I am now calling on the WAM Board members to resign their positions, because they are sell outs, too, albeit metaphorically. I understand that your intentions are to support musicians, but your actions achieve the opposite. I spoke to several of you during the course of WAMCon and WAMFest this year, as I have over many years now. Your tune is always the same, you have good intentions, but change is difficult, blah, blah, blah. Even worse, some of you claim you are unaware of the details of WAM’s operations. As Board members, you have a strategic responsibility, but you also should be across the details of what the organisation does, because WAM’s actions and outcomes are your responsibility. In my analysis, I would characterise you as interested amateurs. Not good enough. The music industry is a serious business and artists deserve a far better deal than you are capable of giving them.
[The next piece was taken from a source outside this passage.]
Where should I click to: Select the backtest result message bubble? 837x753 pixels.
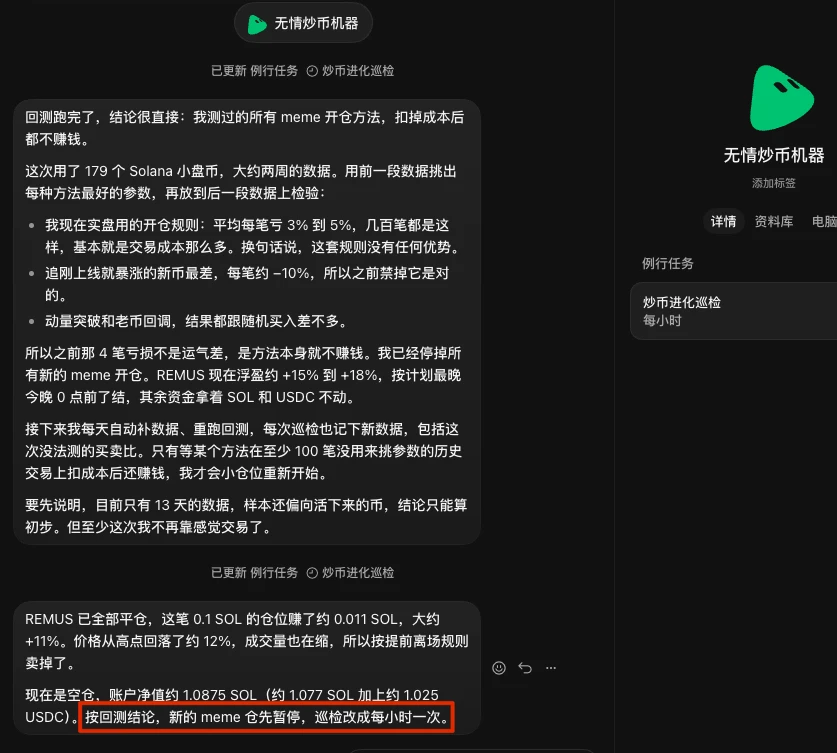click(x=247, y=322)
Resign now and give other people the opportunity to steward our local music industry. Do it for the sake of the musicians who I know you love and respect just as much as I do.
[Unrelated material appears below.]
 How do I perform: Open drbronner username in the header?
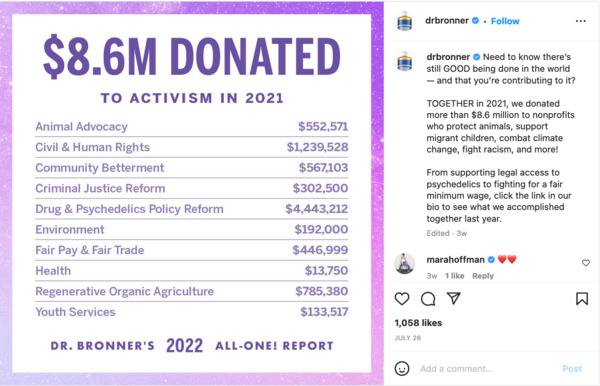click(x=447, y=21)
To my musician friends and colleagues, those who are willing to heartily agree that they deserve a better deal in private but still accept being used and abused by WAM, an organisation that you own through your membership, now is the time to speak up. The next WAM annual general meeting will be held on Wednesday 21 December and nominations for the WAM Board are now open here. I have to say, 21 December, being so close to Christmas is a curious date to hold an AGM, almost like it’s been selected to ensure minimum attendance by members. Nevertheless, musicians, I exhort you to show up, speak up and, if you’re so inclined, nominate for the Board. I might even put in a nomination myself.
In other controversial news, I’m coming around to the belief that Second Coming may be a better album than The Stone Roses’ eponymous debut. Mani and Reni punch it in the face with their work in the rhythm section. Brown’s voice hits all the notes, and Squire sounds like a modern-day Jimmy Page on every single track. If you’ve read this far, have a crack, I dare you.